Deux choses sont possibles. On affirme : ou 1o que le sujet et le prédicat sont égaux en quantité ; ou 2o qu’ils le sont en qualité. 1o Dire que tous les nègres = quelques hommes, c’est comme si l’on disait que 2 = 12 — 10 ; de plus on ne peut pas toujours quantifier ainsi le prédicat, car alors quand Bradley dit : Tout jugement = quelque non-équation, ce serait comme s’il disait que diviser deux fois le même nombre par 2 ne donne pas toujours la même quantité. — Mais l’auteur ne s’aperçoit pas que cela ne prouve qu’une chose, c’est que sa théorie est antithétique à celle de Hamilton. Il y a là une faute de logique évidente. Quant au fond, il n’est pas moins erroné. Toute proposition universelle affirmative peut certainement se quantifier comme l’a voulu Hamilton, et comme l’a cru la scolastique tout entière.

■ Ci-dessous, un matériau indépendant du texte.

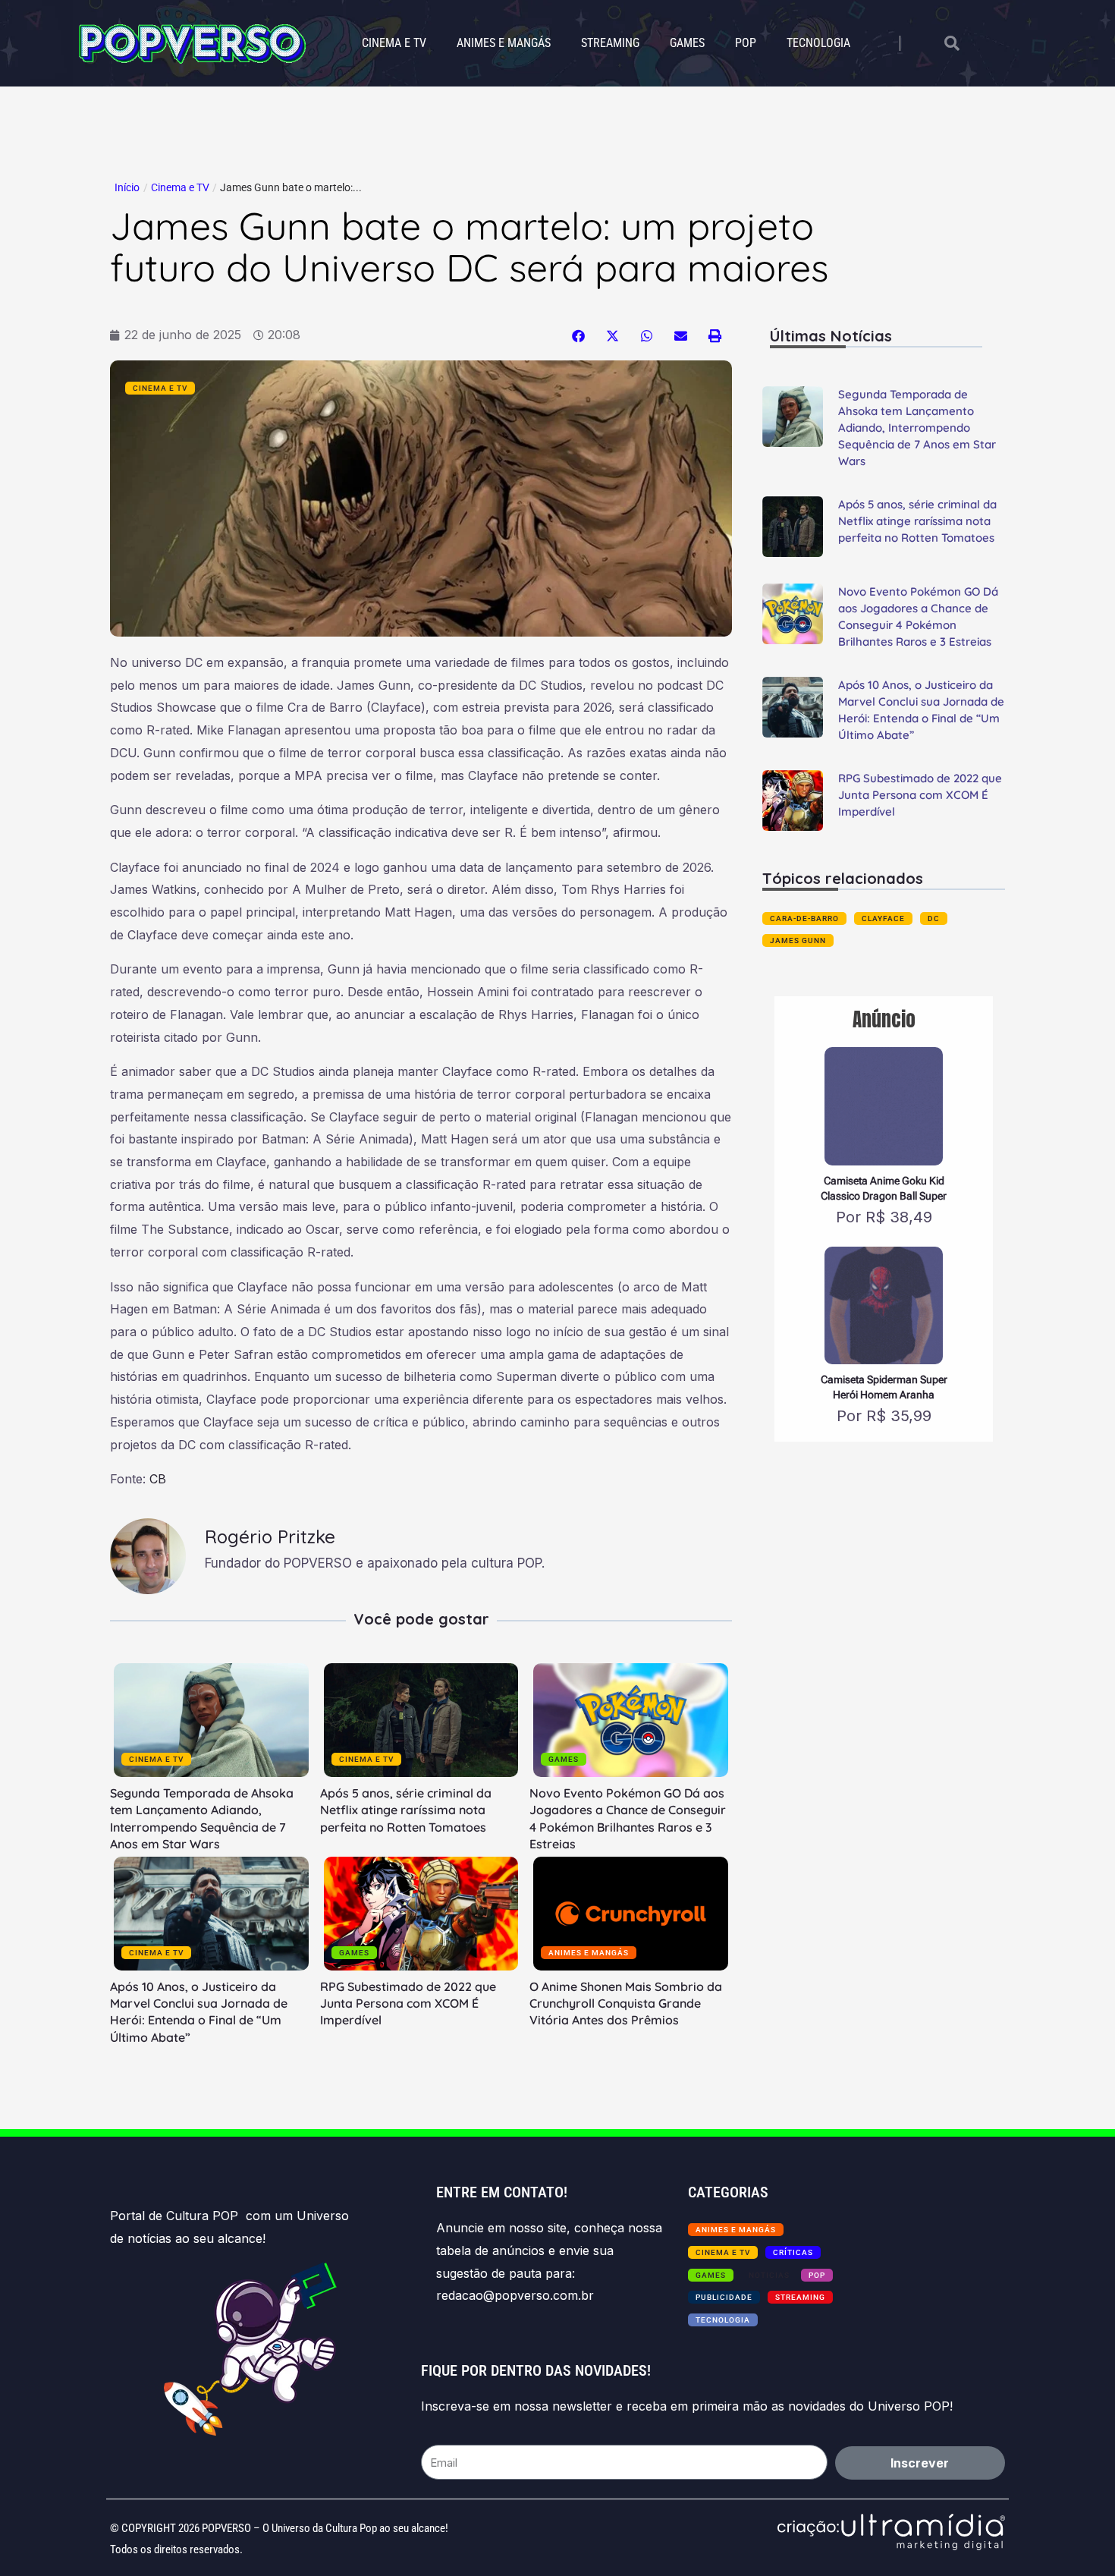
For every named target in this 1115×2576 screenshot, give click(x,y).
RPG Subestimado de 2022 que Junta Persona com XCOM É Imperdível (408, 2003)
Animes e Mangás (504, 43)
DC (934, 918)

2o Si c’est en qualité que le sujet et le prédicat sont déclarés égaux, ils deviennent alors identiques et ne différent plus que par leur nom. On dit alors absolument que tous les nègres = quelques hommes, mais quelques hommes non-nègres, de sorte que quelques hommes se trouve à la fois égaler et n’égaler pas non-nègres, ce qui est absurde. — Cette critique, à notre sens, dérisoire, prouve qu’en aucun cas la copule est ne peut être remplacée, comme le voudrait la nouvelle logique, par le signe = expression d’une égalité absolue. Il faut admettre, comme l’a très profondément montré M. Lachelier (loc. cit.), qu’il y a dans notre esprit toute une série de jugements qui portent sur la qualité des choses qui expriment en dernière analyse des sensations et sont irréductibles à la pure identité. — L’auteur, poursuivant sa critique, montre très bien que les partisans de la quantification du prédicat doivent aboutir à enfermer leur parole et leur pensée dans l’affirmation d’une identité fondamentale de la forme AB = AB. C’est aussi entièrement notre avis. Le monisme le plus vide est au fond de cette théorie d’apparences si modestes. Mais restant sur le terrain logique, on ne peut s’empêcher de dire avec Bradley que l’identité AB = AB est certainement vraie, mais qu’elle ne constitue pas un jugement, car il n’y a pas jugement sans une différence entre le sujet et le prédicat.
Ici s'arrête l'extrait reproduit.